• [What you are asked to do] Your output is to consist only of the line containing "RETURNS & REFUND POLICY (37, 2492)" and the lines after it, through the end of the data, reproduced exactly.

• [Input data]
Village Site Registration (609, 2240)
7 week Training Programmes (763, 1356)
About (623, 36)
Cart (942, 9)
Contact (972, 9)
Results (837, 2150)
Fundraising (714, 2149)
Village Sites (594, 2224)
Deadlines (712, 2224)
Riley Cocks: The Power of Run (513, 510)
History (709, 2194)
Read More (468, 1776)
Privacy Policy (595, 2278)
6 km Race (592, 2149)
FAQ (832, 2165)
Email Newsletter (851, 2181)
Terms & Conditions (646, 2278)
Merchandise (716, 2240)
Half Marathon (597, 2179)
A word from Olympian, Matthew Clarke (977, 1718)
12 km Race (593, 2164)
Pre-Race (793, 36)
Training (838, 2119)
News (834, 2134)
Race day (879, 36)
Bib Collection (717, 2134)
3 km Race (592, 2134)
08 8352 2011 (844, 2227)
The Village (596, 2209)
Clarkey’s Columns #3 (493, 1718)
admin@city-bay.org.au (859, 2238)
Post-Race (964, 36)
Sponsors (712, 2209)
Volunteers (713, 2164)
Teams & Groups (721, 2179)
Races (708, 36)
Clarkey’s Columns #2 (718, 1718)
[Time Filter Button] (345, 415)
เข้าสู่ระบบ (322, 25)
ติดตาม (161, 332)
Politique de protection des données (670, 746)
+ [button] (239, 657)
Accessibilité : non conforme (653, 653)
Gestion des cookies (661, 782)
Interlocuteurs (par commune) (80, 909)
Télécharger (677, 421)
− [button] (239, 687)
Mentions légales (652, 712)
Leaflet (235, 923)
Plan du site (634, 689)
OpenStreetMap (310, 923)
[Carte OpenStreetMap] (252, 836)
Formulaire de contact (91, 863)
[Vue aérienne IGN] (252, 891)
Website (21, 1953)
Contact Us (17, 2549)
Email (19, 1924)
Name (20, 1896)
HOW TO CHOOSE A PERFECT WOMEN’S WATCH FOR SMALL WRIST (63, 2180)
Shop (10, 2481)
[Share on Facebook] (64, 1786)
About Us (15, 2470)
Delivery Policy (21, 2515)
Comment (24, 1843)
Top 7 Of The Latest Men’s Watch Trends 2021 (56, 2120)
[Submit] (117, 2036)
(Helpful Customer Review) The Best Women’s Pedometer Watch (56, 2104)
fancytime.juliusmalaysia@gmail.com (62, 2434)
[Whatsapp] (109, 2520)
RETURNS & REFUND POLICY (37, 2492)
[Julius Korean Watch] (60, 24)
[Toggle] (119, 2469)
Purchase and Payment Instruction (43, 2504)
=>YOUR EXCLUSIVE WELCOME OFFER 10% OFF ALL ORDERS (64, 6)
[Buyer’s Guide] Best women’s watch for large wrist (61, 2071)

• [Result below]
RETURNS & REFUND POLICY (37, 2492)
[Julius Korean Watch] (60, 24)
[Toggle] (119, 2469)
Purchase and Payment Instruction (43, 2504)
=>YOUR EXCLUSIVE WELCOME OFFER 10% OFF ALL ORDERS (64, 6)
[Buyer’s Guide] Best women’s watch for large wrist (61, 2071)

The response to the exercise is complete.